▶ Text extract
· · · · ·

The M20 router holds up to two SSBs. One SSB is
configured to act as the primary and the other is
configured to serve as a backup in case the
primary fails. You can initiate a manual
switchover by issuing the request chassis
ssb master switch
command. For more
information, see the CLI Explorer.
Redundant SFMs on the M40e and M160 Routers
The M40e and M160 routers have redundant Switching and Forwarding Modules (SFMs). The SFMs contain the Internet Processor II ASIC and two Distributed Buffer Manager ASICs. SFMs ensure that all traffic leaving the FPCs is handled properly. SFMs provide route lookup, filtering, and switching.
The M40e router holds up to two SFMs, one that is configured to act as the primary and the other configured to serve as a backup in case the primary fails. Removing the standby SFM has no effect on router function. If the active SFM fails or is removed from the chassis, forwarding halts until the standby SFM boots and becomes active. It takes approximately 1 minute for the new SFM to become active. Synchronizing router configuration information can take additional time, depending on the complexity of the configuration.
The M160 router holds up to four SFMs. All SFMs are active at the same time. A failure or taking an SFM offline has no effect on router function. Forwarding continues uninterrupted.
You can initiate a manual switchover by issuing
the request chassis sfm master
switch
command. For more information, see
the CLI Explorer.

· · · · ·

▶ Records provided

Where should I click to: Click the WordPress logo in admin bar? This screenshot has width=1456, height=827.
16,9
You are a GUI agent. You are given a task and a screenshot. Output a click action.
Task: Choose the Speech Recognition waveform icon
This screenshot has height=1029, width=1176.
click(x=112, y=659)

· · · · ·

▶ Written instruction
Write out the stretch from "The M40e router" through "Forwarding continues uninterrupted." in the router redundancy text, word for word. The records have a different origin than the text.

▶ Written solution
The M40e router holds up to two SFMs, one that is configured to act as the primary and the other configured to serve as a backup in case the primary fails. Removing the standby SFM has no effect on router function. If the active SFM fails or is removed from the chassis, forwarding halts until the standby SFM boots and becomes active. It takes approximately 1 minute for the new SFM to become active. Synchronizing router configuration information can take additional time, depending on the complexity of the configuration.
The M160 router holds up to four SFMs. All SFMs are active at the same time. A failure or taking an SFM offline has no effect on router function. Forwarding continues uninterrupted.